Entre
intenções e o pardo
por
maneco nascimento
O
20º. Festival Nacional de Monólogos “Ana Maria Rêgo” possibilitou na tarde do dia 8 de
agosto de 2013, a partir das 16 horas, no palco do Teatro João Paulo II, o
espetáculo, vindo de Recife, no Pernambuco, “Pranto de Maria
Parda”. Com texto original de Gil Vicente, embrionado para dramaturgia de cena,
sob a égide de tragicomédia, por Moncho Rodriguez e dado corpo à interpretação
da personagem por Gilberto Brito.
Da
cenografia, de originalidade de apresentação da cultura nordestina de bordados
(“colchonilo”), o palco é recortado para três tapetes que pendem do céu da
caixa cênica do teatro até o limite do “chão” do palco. As três peças de
tapetes, de retalhos diversos, triagulizam a área de passagem, mudança de manifestação
da personagem na espacialidade dramática e, também, porta de fuga de uma variação
de chegada e partida breve da velha que reconta a própria sorte.
Maria
Parda, uma personagem nascida da mente brilhante de um dos mais maravilhosos e
tradicionais dramaturgos medievos da Europa, sendo representante orgulhoso da
língua portuguesa. O autor retratou em sua refinada comicidade a sociedade portuguesa
de seu contexto, com uma arguta observação do perfil psicológico das personagens criadas em seu repertório variado de tipos populares, profanos, anjos,
demônios, monarcas e plebeus. Crítico dos costumes em sua severidade
histriônica. Um voraz artífice das artimanhas das personagens representadas, um
dos + importantes autores satíricos da língua portuguesa.
Tido
como pai do teatro português, ou também ibérico, dividindo a partenidade ibérica
com Juan del Encina, pois escreveu ainda em castelhano, compôs 44 peças
prospectando personagens do espectro social português. Marinheiros, ciganas,
camponeses, padres, fadas e demônios aplicados na profundidade lírica aos
dialetos e linguagens populares. As farsas, comédias e tragicomédias falam por
si mesmas. A obra vicentina atua na mudança dos tempos e passagem da idade
Média para o Renascimento, subvertendo na licença poética a regência inflexível
das hierarquias e ordem social da sociedade espiada.
Dentre
suas pérolas, “Pranto de Maria Parda”, trazida numa versão contemporizada pela
construção da personagem, realizada por Gilberto Brito, para olho artístico
científico do diretor Moncho Rodriguez.
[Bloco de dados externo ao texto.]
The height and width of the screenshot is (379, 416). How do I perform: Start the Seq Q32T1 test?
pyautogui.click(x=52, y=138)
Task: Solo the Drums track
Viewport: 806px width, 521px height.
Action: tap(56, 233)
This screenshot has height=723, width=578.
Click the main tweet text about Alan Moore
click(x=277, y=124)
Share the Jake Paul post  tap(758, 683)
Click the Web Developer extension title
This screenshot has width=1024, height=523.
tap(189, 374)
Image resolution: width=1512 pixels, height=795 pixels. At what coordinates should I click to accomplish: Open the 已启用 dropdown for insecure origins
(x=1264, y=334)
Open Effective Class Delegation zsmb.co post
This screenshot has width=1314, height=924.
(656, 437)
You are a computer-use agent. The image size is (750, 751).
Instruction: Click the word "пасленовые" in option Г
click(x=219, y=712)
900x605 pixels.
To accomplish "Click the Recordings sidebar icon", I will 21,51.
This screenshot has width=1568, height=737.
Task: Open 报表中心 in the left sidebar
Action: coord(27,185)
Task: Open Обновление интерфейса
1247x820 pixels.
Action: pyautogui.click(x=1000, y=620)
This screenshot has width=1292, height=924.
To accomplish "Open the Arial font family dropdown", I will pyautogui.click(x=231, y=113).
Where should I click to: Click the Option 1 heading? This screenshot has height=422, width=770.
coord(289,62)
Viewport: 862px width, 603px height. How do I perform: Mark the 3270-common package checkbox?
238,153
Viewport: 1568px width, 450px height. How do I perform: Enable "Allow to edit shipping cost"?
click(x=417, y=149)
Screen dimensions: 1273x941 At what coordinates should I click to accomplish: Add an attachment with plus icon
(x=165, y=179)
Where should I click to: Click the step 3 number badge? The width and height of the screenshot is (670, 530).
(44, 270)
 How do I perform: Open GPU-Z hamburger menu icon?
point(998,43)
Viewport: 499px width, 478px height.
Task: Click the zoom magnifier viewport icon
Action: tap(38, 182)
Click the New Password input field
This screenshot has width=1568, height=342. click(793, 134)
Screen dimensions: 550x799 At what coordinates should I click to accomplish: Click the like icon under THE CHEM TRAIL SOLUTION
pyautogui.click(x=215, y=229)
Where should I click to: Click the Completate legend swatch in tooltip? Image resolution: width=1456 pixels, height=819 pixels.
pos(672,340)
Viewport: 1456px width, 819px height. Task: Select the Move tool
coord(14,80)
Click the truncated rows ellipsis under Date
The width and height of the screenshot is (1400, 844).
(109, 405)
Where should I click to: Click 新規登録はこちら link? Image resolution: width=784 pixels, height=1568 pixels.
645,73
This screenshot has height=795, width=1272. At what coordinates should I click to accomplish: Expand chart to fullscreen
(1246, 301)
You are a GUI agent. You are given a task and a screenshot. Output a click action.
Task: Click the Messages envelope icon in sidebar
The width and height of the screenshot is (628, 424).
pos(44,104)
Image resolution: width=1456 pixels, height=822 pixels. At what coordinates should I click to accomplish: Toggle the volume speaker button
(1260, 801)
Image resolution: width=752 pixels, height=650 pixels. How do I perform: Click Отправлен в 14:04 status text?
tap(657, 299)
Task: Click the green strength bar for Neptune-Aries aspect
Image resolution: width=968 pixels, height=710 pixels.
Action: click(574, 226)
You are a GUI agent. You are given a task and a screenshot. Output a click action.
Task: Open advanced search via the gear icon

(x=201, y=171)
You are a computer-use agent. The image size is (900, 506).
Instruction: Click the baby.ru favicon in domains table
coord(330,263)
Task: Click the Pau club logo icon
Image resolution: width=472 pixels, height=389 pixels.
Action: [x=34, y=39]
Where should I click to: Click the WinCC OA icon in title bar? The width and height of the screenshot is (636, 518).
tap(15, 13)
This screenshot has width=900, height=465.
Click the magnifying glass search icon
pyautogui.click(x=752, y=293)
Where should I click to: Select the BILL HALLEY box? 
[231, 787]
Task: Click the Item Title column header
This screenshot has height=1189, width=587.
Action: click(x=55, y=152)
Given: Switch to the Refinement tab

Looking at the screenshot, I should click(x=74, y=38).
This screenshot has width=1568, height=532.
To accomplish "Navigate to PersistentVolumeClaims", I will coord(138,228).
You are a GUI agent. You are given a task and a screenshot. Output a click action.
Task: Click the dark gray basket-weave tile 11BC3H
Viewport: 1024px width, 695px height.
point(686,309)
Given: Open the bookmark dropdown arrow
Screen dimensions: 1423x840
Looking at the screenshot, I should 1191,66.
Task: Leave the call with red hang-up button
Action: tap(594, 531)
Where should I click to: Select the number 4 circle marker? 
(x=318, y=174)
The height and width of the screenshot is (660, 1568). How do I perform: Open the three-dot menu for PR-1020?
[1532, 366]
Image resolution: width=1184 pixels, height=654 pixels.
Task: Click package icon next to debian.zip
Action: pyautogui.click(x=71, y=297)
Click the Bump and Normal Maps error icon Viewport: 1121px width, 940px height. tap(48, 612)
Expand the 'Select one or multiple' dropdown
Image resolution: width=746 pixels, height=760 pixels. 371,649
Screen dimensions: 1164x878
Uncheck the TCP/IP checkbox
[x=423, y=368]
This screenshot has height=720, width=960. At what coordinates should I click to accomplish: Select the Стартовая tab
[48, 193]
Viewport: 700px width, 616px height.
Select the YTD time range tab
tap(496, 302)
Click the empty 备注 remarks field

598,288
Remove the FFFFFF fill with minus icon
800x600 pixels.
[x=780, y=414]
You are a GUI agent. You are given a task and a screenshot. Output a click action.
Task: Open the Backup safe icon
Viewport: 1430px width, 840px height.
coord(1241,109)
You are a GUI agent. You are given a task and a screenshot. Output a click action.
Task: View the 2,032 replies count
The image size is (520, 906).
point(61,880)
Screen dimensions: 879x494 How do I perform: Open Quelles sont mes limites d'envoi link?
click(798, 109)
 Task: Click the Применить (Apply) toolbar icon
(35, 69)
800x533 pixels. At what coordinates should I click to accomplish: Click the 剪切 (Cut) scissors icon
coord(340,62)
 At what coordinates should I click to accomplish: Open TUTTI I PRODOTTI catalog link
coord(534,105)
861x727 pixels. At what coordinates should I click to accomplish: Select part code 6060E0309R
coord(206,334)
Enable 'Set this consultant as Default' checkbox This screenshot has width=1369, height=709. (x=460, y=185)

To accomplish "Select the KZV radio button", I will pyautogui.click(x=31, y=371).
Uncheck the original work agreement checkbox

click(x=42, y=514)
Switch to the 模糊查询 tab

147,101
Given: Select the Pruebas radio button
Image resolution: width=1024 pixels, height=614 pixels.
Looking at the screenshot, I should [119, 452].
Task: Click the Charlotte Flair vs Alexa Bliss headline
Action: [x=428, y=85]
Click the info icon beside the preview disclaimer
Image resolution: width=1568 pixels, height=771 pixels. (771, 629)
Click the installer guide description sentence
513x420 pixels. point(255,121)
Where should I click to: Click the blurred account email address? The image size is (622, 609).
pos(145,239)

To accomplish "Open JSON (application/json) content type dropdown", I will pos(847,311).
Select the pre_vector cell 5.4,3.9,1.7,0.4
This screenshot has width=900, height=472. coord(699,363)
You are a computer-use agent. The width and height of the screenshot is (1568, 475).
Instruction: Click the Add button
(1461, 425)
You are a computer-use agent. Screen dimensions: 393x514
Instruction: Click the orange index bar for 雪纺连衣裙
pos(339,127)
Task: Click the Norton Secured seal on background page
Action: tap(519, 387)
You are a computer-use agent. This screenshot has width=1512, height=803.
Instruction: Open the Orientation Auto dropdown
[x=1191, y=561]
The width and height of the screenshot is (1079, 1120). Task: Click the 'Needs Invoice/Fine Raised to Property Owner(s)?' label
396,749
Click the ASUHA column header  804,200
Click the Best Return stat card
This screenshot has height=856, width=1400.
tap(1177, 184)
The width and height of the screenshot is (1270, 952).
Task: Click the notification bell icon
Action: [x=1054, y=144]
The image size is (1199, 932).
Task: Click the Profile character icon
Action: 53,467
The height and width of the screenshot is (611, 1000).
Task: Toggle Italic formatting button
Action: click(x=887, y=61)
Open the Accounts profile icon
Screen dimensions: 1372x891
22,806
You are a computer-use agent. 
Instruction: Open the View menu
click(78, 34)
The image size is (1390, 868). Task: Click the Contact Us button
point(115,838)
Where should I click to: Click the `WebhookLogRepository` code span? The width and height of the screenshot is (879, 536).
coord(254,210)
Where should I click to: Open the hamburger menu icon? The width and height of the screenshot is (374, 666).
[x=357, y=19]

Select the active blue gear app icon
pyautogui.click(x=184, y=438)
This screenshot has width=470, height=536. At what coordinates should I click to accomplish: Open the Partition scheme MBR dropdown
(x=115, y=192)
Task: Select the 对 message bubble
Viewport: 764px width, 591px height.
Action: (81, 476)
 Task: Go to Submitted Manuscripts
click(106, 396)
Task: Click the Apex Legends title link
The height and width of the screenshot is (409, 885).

Dessa revisitação a texto vicentino, a
dupla de artistas mantém a tradição na construção da máscara medieva e traços de
costumes, acompanhando os meandros da apresentação da personagem que regurgita a
própria sorte, enquanto solicita, deseja um pouco de bebida para contribuir à
permanência da vida que expõe à sensibilização da audiência.
O
intérprete Gilberto Brito mantém uma ordem cronológica de composição que
corporifica ação da personagem na máscara trágica, no registro vocal em que
assenta toda a compostura da velha que pede atenção e rumina sua história. O
figurino também se reverte ao ambiente da geografia dramática, com direito a
longa calda de andrajos negros e representativos na escolha de leitura à
dramaturgia de palco experimentada. A maquiagem ressignifica a mora e o
expressionismo revelador da alma áspera e angustiada da representada.
Para
cenografia que resguarda um ação para economia de trânsito dramático, tem
função de fuga do ilustrativo. Por vezes a personagem se envolve e reorienta o
que poderia ser cortina, manto ou proteção da alma desnuda. A funcionalidade, como
contrarregra, corre ao enredo aplicado, sem forçar ocupação do elemento móbile à
história que se apresenta.
Na
quebra da tradição, o dramaturgo adaptador do original, à leitura de reinvenção,
investe na quebra da quarta parede ao incitar por vezes um diálogo indireto disfarçado e,
por outras, um direto e até coloquial com direito a incursões por dialeto
urbano e banal da hora desse século maior de idade, em que intervimos com nossa
própria picardia irônica e dramaticidade moderna. O discurso dramático direto encontra
recepção para entendimento e para choque em intervenção provocada. Um misto de
novidade e de surpresa na possibilidade aplicada.
A
luz e sonoridades também contribuem, diretamente, ao feito buscado por diretor
e intérprete. “Pranto de Maria Parda” se estabelece. Há, no intérprete, uma amargura e ironia
amiudadas que se espelham não só na riqueza da composição original de autor,
como na que se observa obtida pelo intérprete criador. As vozes que lhe saem da
boca “maldita” têm peso de maturidade de compreensão dramática e vigor de
inflexões consentidas ao drama, com altivez de respostas encontradas.
“Pranto
de Maria Parda” de Moncho Rodriguez, insiste em tempo de quase súplica
letárgica que quase abre armadilha ao arrastar do tempo, já longo, mas parece
empreender proposta de elasticizar a ação para cansaço da personagem que
precisa ser notada e repercutir a crítica dos costumes, que reconta, na esperança
de encontrar redenção.
Em
não conseguindo a melhor recepção por escolha de dramaturgia, de diretor, que
tartaruga o mote para impregnar o objeto expiado, feito tatuagem, a ação
dramática realizada se impõe pela força do intérprete e sua máscara dramática, no texto beirado na fidelidade autoral e a cenografia, que econômica, tem lugar de
observação sensível por quem se propõe a consentir recepcionar toda a leitura
dramática exercitada.
(Programa do FestMonólogos 2013/material divulgação)
“Pranto
de Maria Parda” é da ibéria gilvicentina e, também, das heranças que chegaram ao
nordeste das linguísticas incorporadas a palcos e extensões da linguagem
pesquisada. Entre intenções primitivas de origens e o pardo das novas terras, desempenha teatro.